Kommentar: Phone Fone!
"Nicht ohne" - das würde es nicht treffen, sondern alles dabei und drin, in deinem literarischen Bericht! (Und auch ich bin richtig darinnen.)
u.

Re: Die Geister der Vergangenheit 2

Autor: noé   Datum: 28.10.2014 17:30 Uhr

Kommentar: Ich denke an Deine Schwiegermutter, beim Lesen. Du hilfst ihr mit dieser filmischen Beobachtung des damaligen Geschehens sicher sehr, das Angestaute zu verarbeiten. Wie doppelt wertvoll ist Dein Bericht!
noé

Re: Die Geister der Vergangenheit 2

Autor: Fone   Datum: 28.10.2014 22:13 Uhr

Kommentar: Ich danke euch für die lieben Kommentare.
Ich wollte ihr in erster Linie zeigen, dass ihre Erzählungen nicht nur nerven.
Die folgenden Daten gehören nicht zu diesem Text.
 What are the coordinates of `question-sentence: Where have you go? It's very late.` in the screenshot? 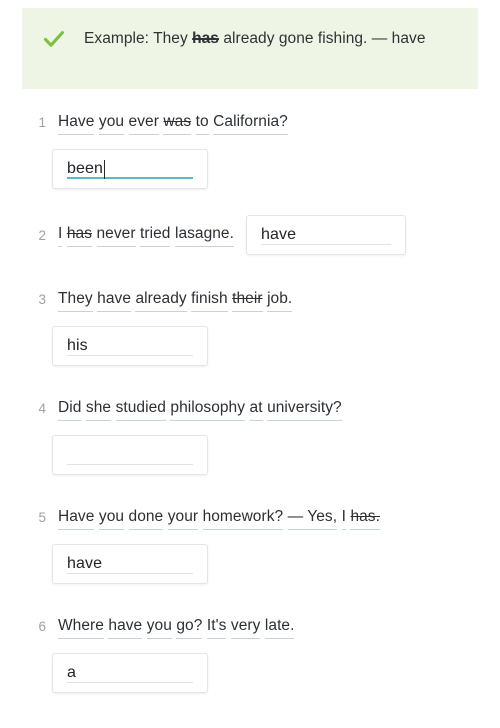 It's located at (176, 626). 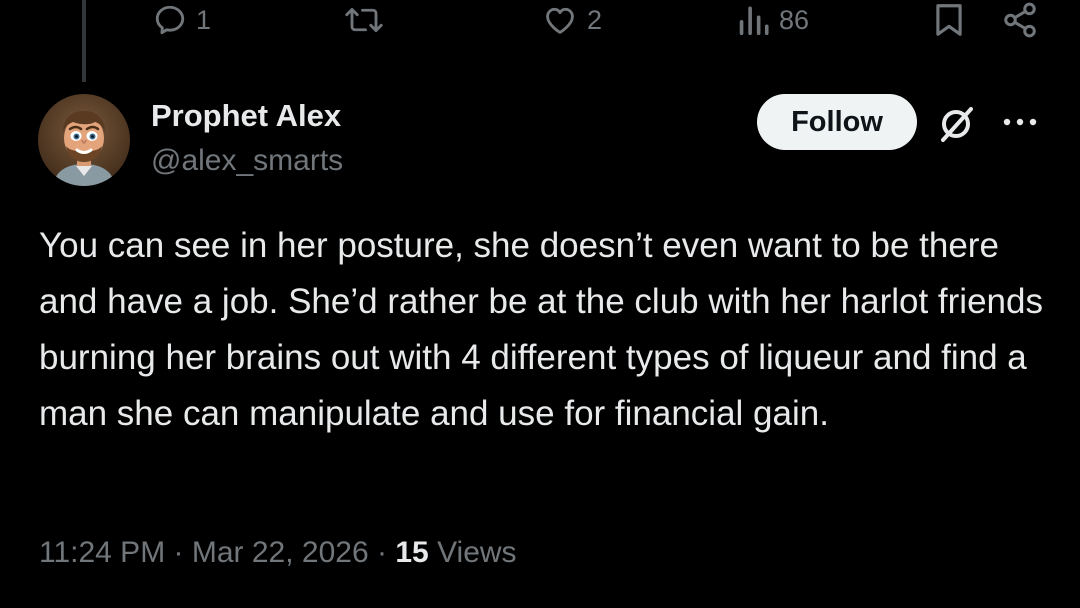 I want to click on tweet-time: 11:24 PM, so click(x=102, y=552).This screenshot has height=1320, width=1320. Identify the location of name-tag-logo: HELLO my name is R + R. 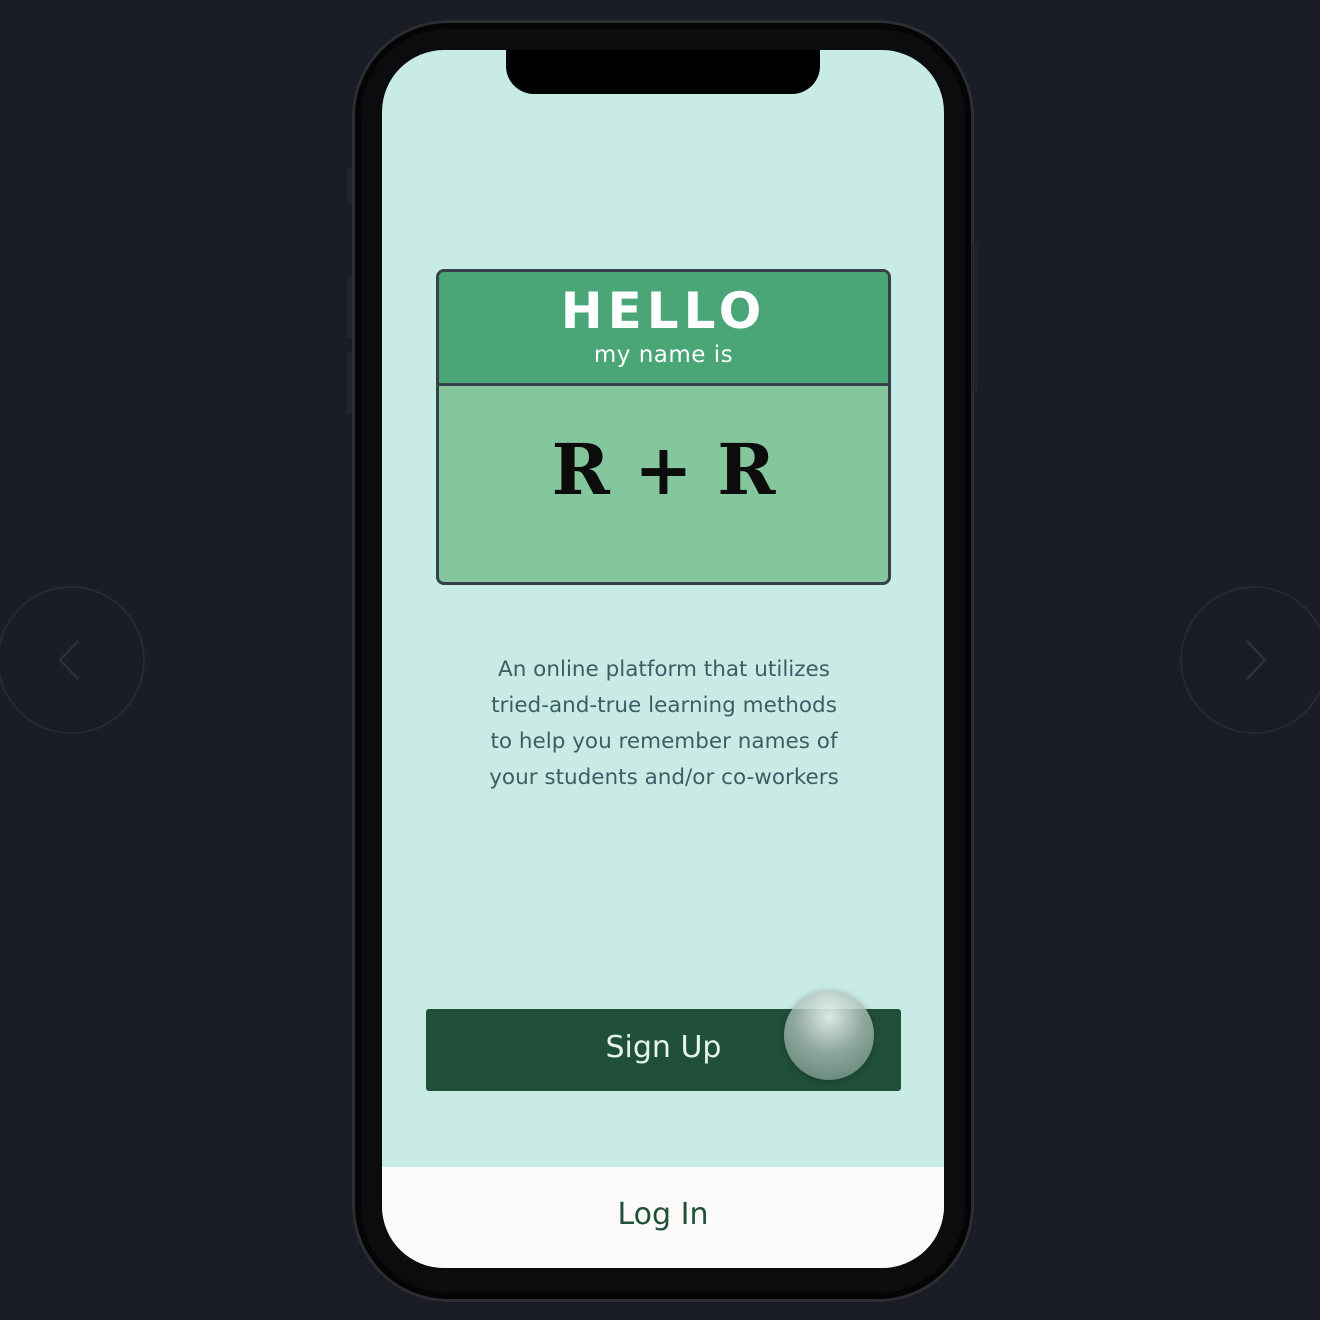
(664, 427).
Die meisten unserer Familienmitglieder haben wenig Verständnis für ihre Geschichten, die sie, zugegeben, sehr oft erzählt. Aber ich habe feine Abweichungen raus gehört, die jedesmal ein neues, interessantes Detail preisgeben. Daraus kann man etwas machen. Darüber freut sie sich, denn sie weiß natürlich, dass die Geister der Vergangenheit auch in denen Schlummern, die kein Verständnis für sie haben, wie der weitere Verlauf der Geschichte noch zeigen wird.